Es una pregunta habitual en casa. Por ejemplo, al empezar y al acabar las vacaciones de verano, con las maletas y las bolsas ya cargadas en el coche, bien para ir o para volver de Calafell. ¿Dónde está el gato? Nos miramos como tontos unos segundos, luego lo buscamos por toda la urbanización, agitando el saco del pienso. Nada, ni rastro del gato. Lo mejor es tomárselo con calma y esperar; pero puede tardar horas, e incluso días, en dignarse a volver. Así que pasado el rato descargamos el coche y deshacemos algunas bolsas, las justas para prepararnos algo para cenar, quizá también para desayunar.
O cuando un día cualquiera suena el interfono en el piso de Barcelona, exactamente igual que sonaría un día cualquiera, pero esta vez es el veterinario en su visita anual para vacunar al gato y a la perra. Ninguno de los dos puede saber de quién se trata ni a qué viene, pero es sonar el interfono y la perra ya está temblando debajo del sofá, con una expresión de lo más dramática. ¿Y dónde está el gato? Ha desaparecido misteriosamente. Tras un rato de charla con el veterinario, mientras mi mujer busca en los armarios o agita el saco del pienso en el patio, este se va sin haber vacunado al gato –a la perra sí, no conoce ninguno de sus trucos y no tiene escapatoria–.
Son los casos de fuga más extremos, los más flagrantes de su largo historial de evasiones y desplantes, cuando la pregunta, aparentemente sencilla, adquiere tintes filosóficos. ¿Dónde está el gato? La misma pregunta se hacen también algunos de nuestros invitados, los más gatunos y gatunas, que anhelan verlo y acariciarlo y le buscan bisbiseando por el pasillo… ¿Dónde está el gato? Bueno, pues normalmente no sabemos dónde está, dónde se esconde cuando se siente importunado o estresado por las visitas y sus empalagosos reclamos. Pero el pasado junio, dos días después del intento fallido de vacuna, el vecino de enfrente nos contó que nuestro gato había pasado con él toda la tarde, estirado tranquilamente en su sofá, ronroneando y dejándose acariciar.
A veces se sube a mi mesa de trabajo y se tumba sobre mis carpetas, bajo el calor del flexo y me mira impasible mientras escribo. ¿Qué piensa? ¿Qué piensa de nosotros? ¿Nos desprecia? ¿Acaso piensa pasar las Navidades en casa del vecino? ¿Es allí donde va cuando cae la noche y sale por la gatera, recién cenado y acicalado? ¿O a dónde va? ¿Y de dónde viene de madrugada?

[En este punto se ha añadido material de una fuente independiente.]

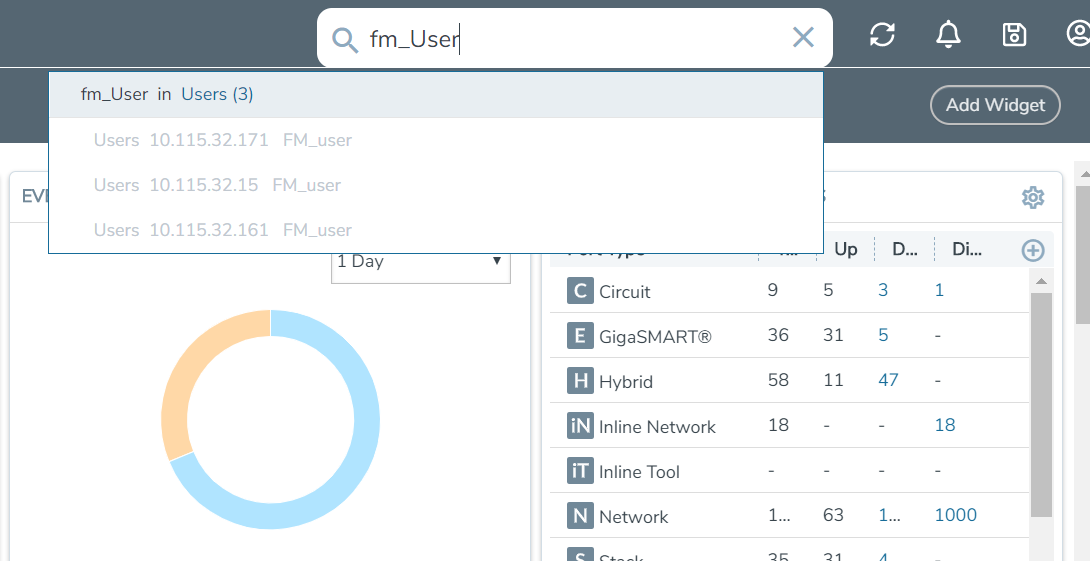Open the 1 Day time range dropdown
This screenshot has height=561, width=1090.
(x=421, y=262)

Es un misterio. Los gatos son un misterio que atrae a los espíritus bohemios y piadosos; generalmente mujeres, sus principales benefactoras. Mujeres que, hechizadas por sus encantos, velan por ellos y les alimentan en los áridos descampados, en las urbanizaciones, en las colonias de los patios interiores del Eixample. El sector femenino de mi familia es buen ejemplo. A mi hermana, más allá del cambio climático o los planes soberanistas, sólo le preocupa qué será de sus gatos. A mi hija, viendo la película Alien, sólo le hace sufrir el gato de la teniente Ripley, mientras el resto de la expedición son exterminados uno tras otro. Y mi mujer habla con nuestro gato; en cuanto se levanta por las mañanas, el gato le sigue hasta el baño y, aunque cierran la puerta, allí oigo que él le dice algo y ella le contesta.
Que las mujeres y los gatos parecen entenderse lo sabía Hemingway cuando en 1925 escribió un breve cuento que Gabriel García Márquez consideraba el mejor que había leído nunca. El gato bajo la lluvia. En junio del año 2000, mi amigo Enrique Vila-Matas, amargado porque no entendía el cuento ni porqué Gabo lo consideraba el mejor, aprovechó una charla sobre el género en Bellaterra para que los estudiantes le ayudaran a entenderlo.
Querido Enrique, el análisis del cuento podemos dejarlo en manos de tus oyentes universitarios, que demuestran saber bastante. En cuanto a las razones por las que Gabo lo consideraba el mejor cuento que había leído, me temo que ya solo podemos hacer cábalas. Mejor quedémonos con una imagen: una mujer joven, apasionada y caprichosa, profundamente aburrida en un hotel extranjero, un día lluvioso, mirando por la ventana. El despistado marido leyendo en la cama, pasivo e indiferente, totalmente ajeno al deseo arrebatado que lleva a su mujer a rescatar al gato callejero bajo la lluvia… Quiero un gato. Quiero un gato. Ahora mismo.